A group of researchers have demonstrated that miR-34a inhibits prostate cancer tumor-initiating cells by suppressing CD44, a cell surface protein prevalent on cancer cells. The research was conducted by scientists at the University of Texas MD Anderson Cancer Center and Mirna Therapeutics. miR-34a is one of eight miRNAs in preclinical development by the company.
“Our findings are the first to profile a microRNA expression pattern in prostate cancer stem cells and also establish a strong rationale for developing the microRNA miR-34a as a new treatment option for prostate cancer,” says senior author, Dean Tang, Ph.D., professor in MD Anderson's department of molecular carcinogenesis.

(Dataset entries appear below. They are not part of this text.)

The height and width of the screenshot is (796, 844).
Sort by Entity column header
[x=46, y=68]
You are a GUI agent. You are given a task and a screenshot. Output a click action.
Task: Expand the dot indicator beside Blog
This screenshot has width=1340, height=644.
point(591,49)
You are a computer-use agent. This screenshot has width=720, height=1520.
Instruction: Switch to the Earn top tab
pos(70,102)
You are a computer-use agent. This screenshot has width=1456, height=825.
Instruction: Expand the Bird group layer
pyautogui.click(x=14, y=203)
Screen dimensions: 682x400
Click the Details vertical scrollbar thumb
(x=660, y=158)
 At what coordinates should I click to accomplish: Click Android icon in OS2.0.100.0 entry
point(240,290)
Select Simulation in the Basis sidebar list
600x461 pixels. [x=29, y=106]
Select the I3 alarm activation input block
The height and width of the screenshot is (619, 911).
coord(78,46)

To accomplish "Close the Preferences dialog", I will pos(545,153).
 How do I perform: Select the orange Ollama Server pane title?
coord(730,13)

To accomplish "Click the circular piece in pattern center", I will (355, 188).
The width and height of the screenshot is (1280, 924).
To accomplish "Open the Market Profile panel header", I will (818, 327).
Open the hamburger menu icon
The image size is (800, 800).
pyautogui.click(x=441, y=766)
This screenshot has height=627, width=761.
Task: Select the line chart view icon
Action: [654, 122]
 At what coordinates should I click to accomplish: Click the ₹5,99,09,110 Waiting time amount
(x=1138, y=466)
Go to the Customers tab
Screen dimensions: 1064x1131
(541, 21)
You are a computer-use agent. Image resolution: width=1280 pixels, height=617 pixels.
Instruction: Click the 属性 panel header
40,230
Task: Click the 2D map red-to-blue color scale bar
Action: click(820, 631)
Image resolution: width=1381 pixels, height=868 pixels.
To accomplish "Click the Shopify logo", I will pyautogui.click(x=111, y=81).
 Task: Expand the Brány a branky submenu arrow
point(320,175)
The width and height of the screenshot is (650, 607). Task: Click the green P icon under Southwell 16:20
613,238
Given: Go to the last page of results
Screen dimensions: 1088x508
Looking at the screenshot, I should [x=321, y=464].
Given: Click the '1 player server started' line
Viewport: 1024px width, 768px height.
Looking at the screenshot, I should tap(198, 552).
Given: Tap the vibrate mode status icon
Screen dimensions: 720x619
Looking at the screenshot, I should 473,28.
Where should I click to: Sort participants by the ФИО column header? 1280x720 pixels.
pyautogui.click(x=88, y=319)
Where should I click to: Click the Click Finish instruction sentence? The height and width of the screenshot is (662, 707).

The paper, “The microRNA miR-34a inhibits prostate cancer stem cells and metastasis by directly repressing CD44,” is published in Nature Medicine.
The study demonstrated that miR-34a was under-expressed in CD44+ prostate cancer cells purified from xenograft and primary tumors. Enforced expression of miR-34a in bulk or purified CD44+ prostate cancer cells inhibited clonogenic expansion, tumor regeneration, and metastasis.
When miR-34a antagomirs were expressed in CD44- cancer cells, tumor development and metastasis was promoted. Also, when miR-34a was systemically delivered, it inhibited prostate cancer metastasis and extended the survival of tumor-bearing mice. The researchers concluded that miR-34a is a key negative regulator of CD44+ prostate cancer cells.
“CD44 has long been linked to promotion of tumor development and, especially, to cancer metastasis,” says Dr. Tang. “Many cancer stem cells over-express this surface adhesion molecule. Another significant finding from our study is identifying CD44 itself as a direct and functional target of miR-34a.”